-- Opening Marker --

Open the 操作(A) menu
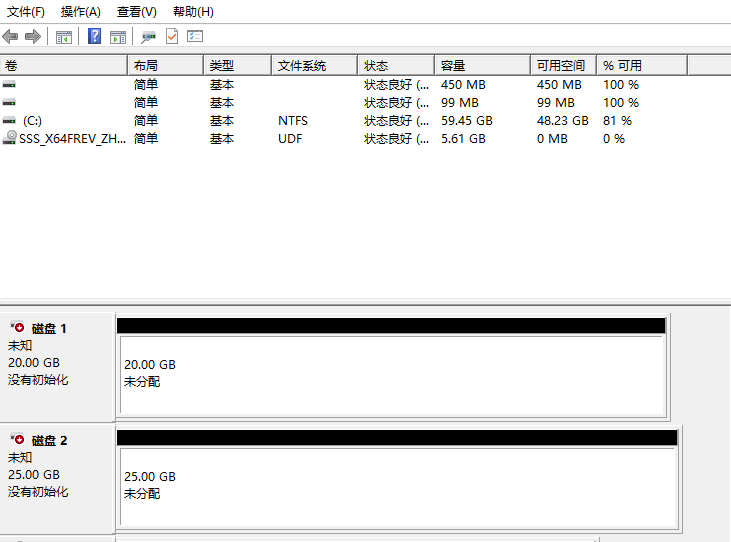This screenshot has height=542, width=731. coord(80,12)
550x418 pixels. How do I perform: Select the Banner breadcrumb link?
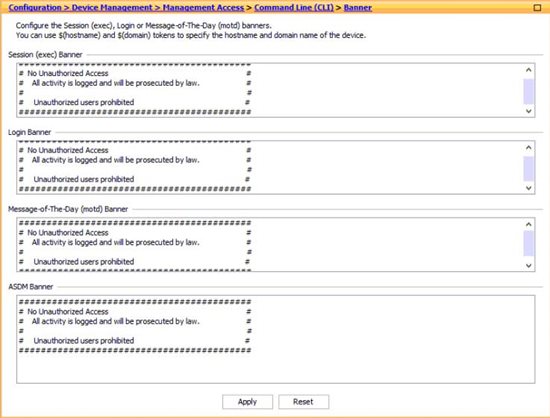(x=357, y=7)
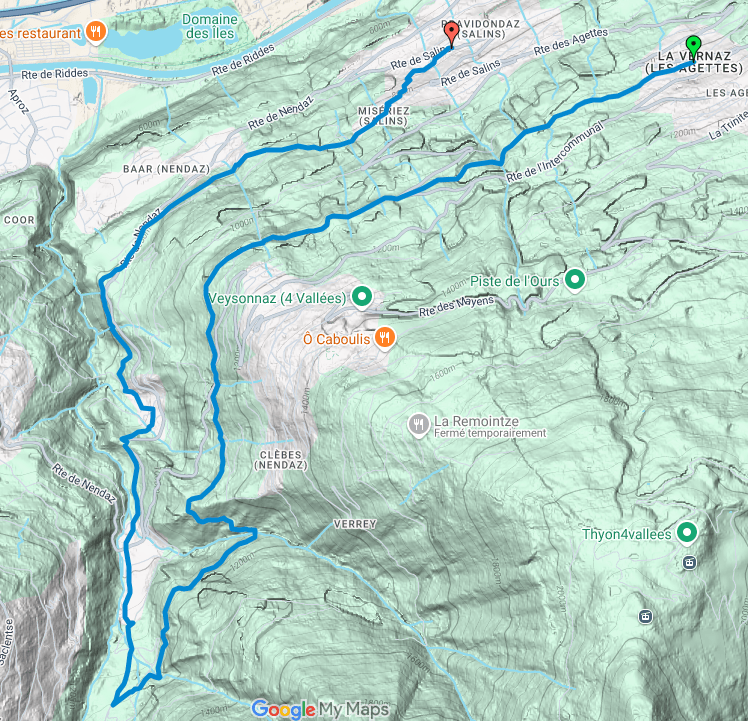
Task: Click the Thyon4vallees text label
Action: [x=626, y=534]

-- Closing Marker --

* TASK PROMPT: Repeat the records above word for word, keeping no pictures in the copy.

* YOUR SOLUTION:
Open the 操作(A) menu
This screenshot has height=542, width=731. coord(80,12)
550x418 pixels. How do I perform: Select the Banner breadcrumb link?
(x=357, y=7)
Task: Click the Thyon4vallees text label
Action: [x=626, y=534]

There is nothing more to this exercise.